Western and Arab nations were gearing up to launch air strikes after the UN approved action to stop Qaddafi from crushing the insurgency.
The UN Security Council resolution 1973 “demands the immediate establishment of a ceasefire and a complete end to violence and all attacks against, and abuses of, civilians.”
Kussa said Libya, as a member of the United Nations, was “obliged to accept the UN Security Council’s resolutions.”
But Merkel was also forced on Friday to defend her administration’s decision not to back the resolution.
“As everyone know, Germany will not take part in the military intervention and only because of this … we decided to abstain. We unreservedly share the aim of this resolution,” Merkel said.
However, she added: “Our abstention should not be confused with neutrality.”
Foreign Minister Guido Westerwelle said earlier on Friday that Germany’s international partners understood Berlin’s choice not to support for the UN resolution.
“I can assure you that we had respect and understanding for our position and our decision even from those that voted in favour” of the resolution permitting the no-fly zone, Westerwelle said.
He added: “I have great understanding for the motives of those that voted for the resolution and the military action. But after weighing up the risks… we came to the conclusion that German soldiers would not contribute to the intervention in Libya and therefore we decided to abstain for this reason, and for other reasons.”

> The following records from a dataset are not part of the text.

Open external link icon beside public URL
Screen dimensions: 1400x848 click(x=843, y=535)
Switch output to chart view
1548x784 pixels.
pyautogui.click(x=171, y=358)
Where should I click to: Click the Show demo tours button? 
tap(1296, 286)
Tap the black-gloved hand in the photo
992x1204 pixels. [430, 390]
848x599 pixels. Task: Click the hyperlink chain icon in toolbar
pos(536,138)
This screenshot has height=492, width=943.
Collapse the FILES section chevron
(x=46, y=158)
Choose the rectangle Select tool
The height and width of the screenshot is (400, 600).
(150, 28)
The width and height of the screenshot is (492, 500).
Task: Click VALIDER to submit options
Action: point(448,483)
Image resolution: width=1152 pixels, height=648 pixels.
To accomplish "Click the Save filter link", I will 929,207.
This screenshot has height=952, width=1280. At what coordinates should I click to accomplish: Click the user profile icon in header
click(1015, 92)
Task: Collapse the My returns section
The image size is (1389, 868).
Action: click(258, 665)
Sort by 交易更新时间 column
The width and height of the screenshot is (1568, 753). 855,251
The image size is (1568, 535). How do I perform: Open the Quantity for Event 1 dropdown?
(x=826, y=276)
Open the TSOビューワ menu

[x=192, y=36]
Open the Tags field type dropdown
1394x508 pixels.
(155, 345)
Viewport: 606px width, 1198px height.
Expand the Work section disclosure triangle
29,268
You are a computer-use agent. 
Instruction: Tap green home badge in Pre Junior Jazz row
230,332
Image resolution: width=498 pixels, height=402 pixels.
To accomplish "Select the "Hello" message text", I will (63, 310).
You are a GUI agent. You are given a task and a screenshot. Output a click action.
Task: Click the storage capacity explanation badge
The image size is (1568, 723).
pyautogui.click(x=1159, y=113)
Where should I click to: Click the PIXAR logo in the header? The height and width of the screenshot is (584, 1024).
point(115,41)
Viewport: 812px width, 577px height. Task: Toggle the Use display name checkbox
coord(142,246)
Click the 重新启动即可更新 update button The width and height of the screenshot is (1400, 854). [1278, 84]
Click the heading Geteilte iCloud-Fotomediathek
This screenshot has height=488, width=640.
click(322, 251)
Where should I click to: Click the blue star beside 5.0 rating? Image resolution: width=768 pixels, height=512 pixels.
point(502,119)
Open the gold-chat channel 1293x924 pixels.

Speaking later in parliament, Westerwelle warned that any military intervention would result in civilian deaths.
“There is no so-called surgical strike. Any military intervention will cause civilian casualties,” he said.
Referring explicitly to Iraq and Afghanistan, he called on the international community to “learn the lessons from recent history.”
Five countries on the 15-strong council abstained, including permanent members China and Russia, who did not use their veto power. India and Brazil also abstained in addition to Germany.
“The decision was not taken lightly,” Westerwelle told deputies. “We are not in a position to do away with dictators everywhere in the world. But we are in a position to raise our voice and make it clear to people that we are on their side,” he said.
Responding to accusations that Germany was isolated within the European Union and the NATO alliance with its actions, Westerwelle said the decision to deploy troops was one the country alone could take.